Durant la présentation de son équipe diplomatique, Joe Biden a déclaré: «L’Amérique est de retour, prête à guider le monde et pas à s’en retirer.» La grande majorité des dirigeants européens sont satisfaits. Dès janvier 2021, la fin de l’ère Donald Trump rétablira l’orthodoxie dans la politique étrangère américaine: les brimades diplomatiques, les menaces économiques, les louanges de chefs d’Etats autoritaires et les attaques contre un système multilatéral cher aux Européens cesseront, ou du moins diminueront fortement. Mais si l’Europe respire, l’Asie orientale est divisée, et ce non pas entre pays amis et compétiteurs des Etats-Unis, mais dans chacun de ces pays et au sein de leurs institutions.

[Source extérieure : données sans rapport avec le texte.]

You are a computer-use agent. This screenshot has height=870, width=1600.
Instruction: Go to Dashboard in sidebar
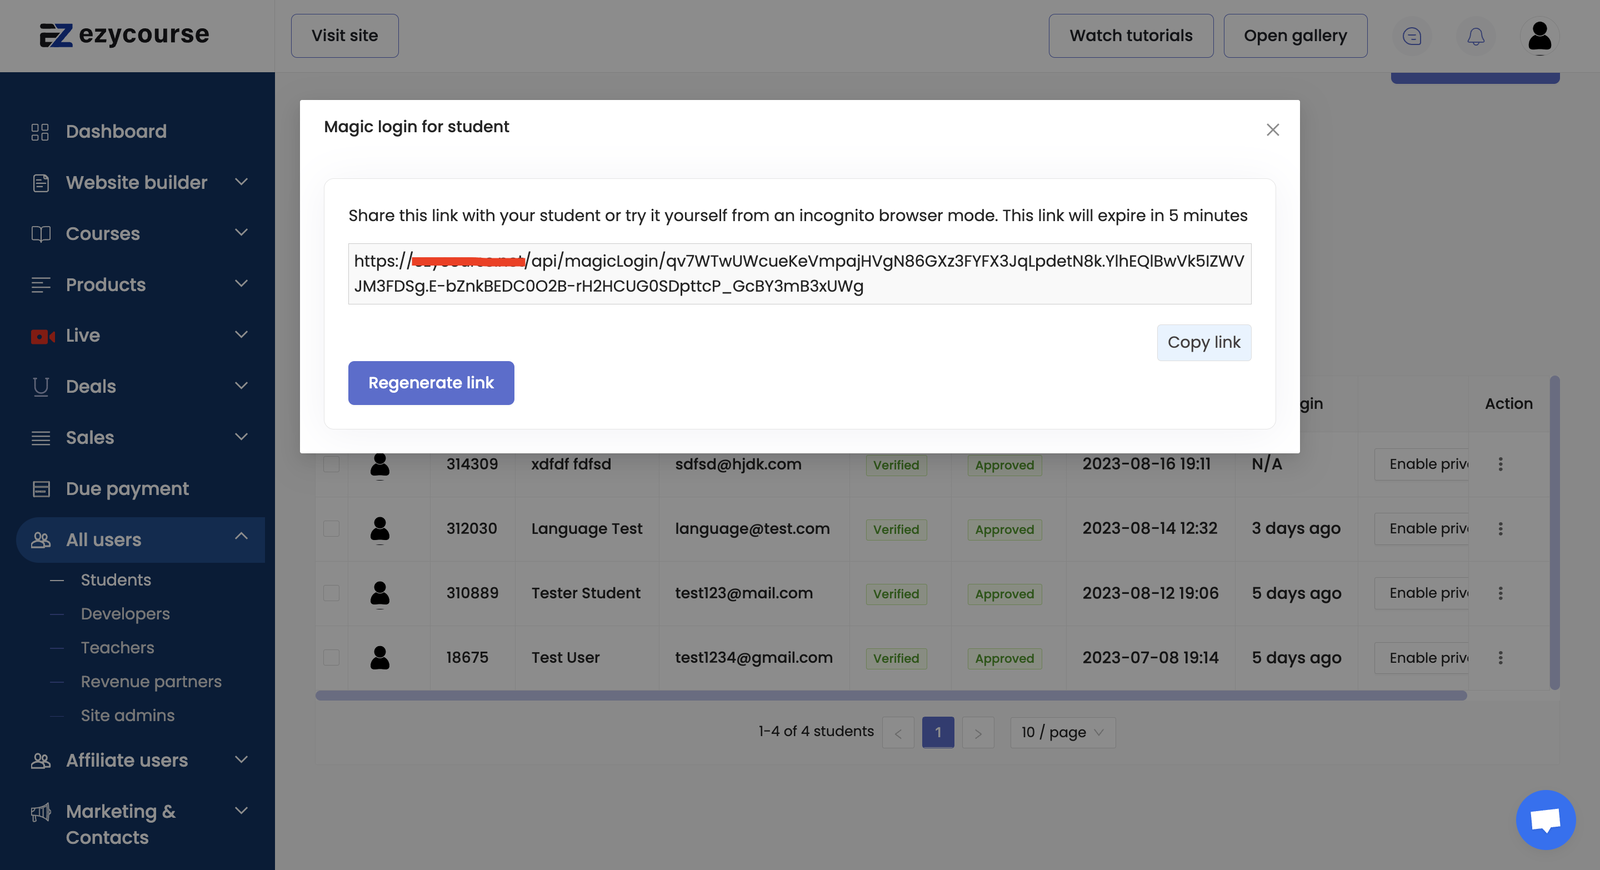(116, 132)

Dans un certain sens, la promesse d’un retour des Américains à une certaine normalité diplomatique est une bonne nouvelle pour la Corée du Sud. Trump a usé de pressions économiques pour forcer une révision de l’accord de libre-échange entre les deux pays, obtenue en septembre 2018. Il a agité le spectre d’un retrait des troupes américaines basées en Corée du Sud, qui garantissent aujourd’hui sa sécurité. Trump a aussi engagé d’âpres négociations afin d’amener Séoul à payer 500% de plus, soit environ 5 milliards de dollars par année, pour le maintien des soldats américains sur son sol. Biden et son équipe comprennent la valeur intrinsèque des alliances, et devraient donc se montrer plus modérés.